→ **Instrucciones**:
1) Responde con datos del fragmento:
(a) ¿Cuántas horas semanales hay en promedio?
(b) ¿Qué edades tienen los hijos de Alejandra Bruun?
(c) Según Parada, ¿qué problemas serán mayores que los del virus?
2) Cita sin cambios el pasaje del fragmento que empieza en las palabras "En cuanto a" y termina después de "con los resultados.".
3) Enumera, en el orden en que aparecen, todos los números escritos con cifras en el fragmento.

→ **Fragmento proporcionado**:
★ ★ ★ ★

Si por ejemplo existen estudiantes más serios que se aburren con las plataformas educativas que conllevan juegos, les dan otras opciones. “No te casás con una plataforma, te adecuás a las necesidades del alumno, que si no es amigo de la lectura en computadora y prefiere lo antiguo, tiene la posibilidad de imprimir materiales, subrayar, etc”, describe.

En cuanto a los horarios, hay un promedio de 20 a 25 horas por semana, que se distribuyen tanto en la mañana como en la tarde, siempre que no se crucen con actividades extracurriculares de los alumnos. Esta dispersión de horarios se da por recomendación médica, “uno de los consejos de grandes oftalmólogos y fisiatras, sobre todo para los alumnos de primaria, es que máximo sean dos a tres horas en la mañana, con espacio entre esas horas, por un tema de salud. Mayores problemas que el virus serán los de visión y columna, que podrían ser crónicos y empezar a manifestarse el próximo año”, augura Parada.

Desde principios de este 2020, Alejandra Bruun inscribió a sus dos hijos, de 10 y 15 años, en la modalidad online en un colegio extranjero y dice que está satisfecha con los resultados.

★ ★ ★ ★

→ **Datos de entrada**:
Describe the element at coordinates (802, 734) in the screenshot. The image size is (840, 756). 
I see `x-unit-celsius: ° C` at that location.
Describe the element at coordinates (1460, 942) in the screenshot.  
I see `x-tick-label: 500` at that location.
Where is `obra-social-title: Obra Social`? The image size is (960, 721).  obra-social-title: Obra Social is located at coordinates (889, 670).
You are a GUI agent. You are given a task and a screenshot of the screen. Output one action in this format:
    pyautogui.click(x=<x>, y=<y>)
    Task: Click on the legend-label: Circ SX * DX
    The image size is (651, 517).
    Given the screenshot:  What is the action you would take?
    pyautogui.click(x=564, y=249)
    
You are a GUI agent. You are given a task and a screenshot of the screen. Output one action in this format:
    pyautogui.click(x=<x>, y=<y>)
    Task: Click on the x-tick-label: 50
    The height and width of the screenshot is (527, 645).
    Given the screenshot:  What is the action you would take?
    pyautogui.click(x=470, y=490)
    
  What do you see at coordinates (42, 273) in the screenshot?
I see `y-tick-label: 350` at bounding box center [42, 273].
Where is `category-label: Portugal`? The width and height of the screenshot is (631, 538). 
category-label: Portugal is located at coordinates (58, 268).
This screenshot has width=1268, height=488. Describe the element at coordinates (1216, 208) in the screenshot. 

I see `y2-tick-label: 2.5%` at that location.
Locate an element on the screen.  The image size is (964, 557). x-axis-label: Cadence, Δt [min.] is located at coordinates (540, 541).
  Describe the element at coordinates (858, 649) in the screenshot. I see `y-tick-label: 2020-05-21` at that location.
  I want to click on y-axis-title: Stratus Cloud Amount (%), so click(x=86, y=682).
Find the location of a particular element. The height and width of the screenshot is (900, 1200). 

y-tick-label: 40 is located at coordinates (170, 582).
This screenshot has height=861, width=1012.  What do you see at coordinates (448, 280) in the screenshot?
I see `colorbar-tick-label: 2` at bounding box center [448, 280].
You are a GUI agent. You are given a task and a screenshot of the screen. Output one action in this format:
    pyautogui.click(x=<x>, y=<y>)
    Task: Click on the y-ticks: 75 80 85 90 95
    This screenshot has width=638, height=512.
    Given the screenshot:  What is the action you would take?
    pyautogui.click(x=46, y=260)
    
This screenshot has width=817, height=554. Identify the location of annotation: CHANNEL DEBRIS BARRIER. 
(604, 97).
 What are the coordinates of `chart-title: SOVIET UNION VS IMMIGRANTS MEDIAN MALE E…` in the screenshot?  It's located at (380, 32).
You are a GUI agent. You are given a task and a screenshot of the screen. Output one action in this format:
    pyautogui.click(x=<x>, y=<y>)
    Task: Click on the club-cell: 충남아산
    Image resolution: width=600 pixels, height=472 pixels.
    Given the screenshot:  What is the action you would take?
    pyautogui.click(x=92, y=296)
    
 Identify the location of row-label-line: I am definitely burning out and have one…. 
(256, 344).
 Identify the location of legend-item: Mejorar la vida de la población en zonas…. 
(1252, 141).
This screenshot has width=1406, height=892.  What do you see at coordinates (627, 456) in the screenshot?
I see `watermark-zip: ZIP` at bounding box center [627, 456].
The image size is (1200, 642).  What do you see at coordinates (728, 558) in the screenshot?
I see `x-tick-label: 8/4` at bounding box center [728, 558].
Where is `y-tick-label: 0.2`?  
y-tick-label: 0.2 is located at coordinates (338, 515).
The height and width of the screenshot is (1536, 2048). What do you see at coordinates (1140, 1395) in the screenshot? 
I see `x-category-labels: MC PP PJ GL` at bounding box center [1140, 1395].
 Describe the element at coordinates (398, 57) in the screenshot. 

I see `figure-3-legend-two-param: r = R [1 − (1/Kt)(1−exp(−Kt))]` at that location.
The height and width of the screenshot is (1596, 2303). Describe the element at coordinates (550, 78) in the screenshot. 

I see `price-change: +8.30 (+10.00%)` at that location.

★ ★ ★ ★

→ **Soluciones**:
1)
(a) De 20 a 25 horas por semana.
(b) 10 y 15 años.
(c) Los de visión y columna.

2)
En cuanto a los horarios, hay un promedio de 20 a 25 horas por semana, que se distribuyen tanto en la mañana como en la tarde, siempre que no se crucen con actividades extracurriculares de los alumnos. Esta dispersión de horarios se da por recomendación médica, “uno de los consejos de grandes oftalmólogos y fisiatras, sobre todo para los alumnos de primaria, es que máximo sean dos a tres horas en la mañana, con espacio entre esas horas, por un tema de salud. Mayores problemas que el virus serán los de visión y columna, que podrían ser crónicos y empezar a manifestarse el próximo año”, augura Parada.

Desde principios de este 2020, Alejandra Bruun inscribió a sus dos hijos, de 10 y 15 años, en la modalidad online en un colegio extranjero y dice que está satisfecha con los resultados.

3) 20, 25, 2020, 10, 15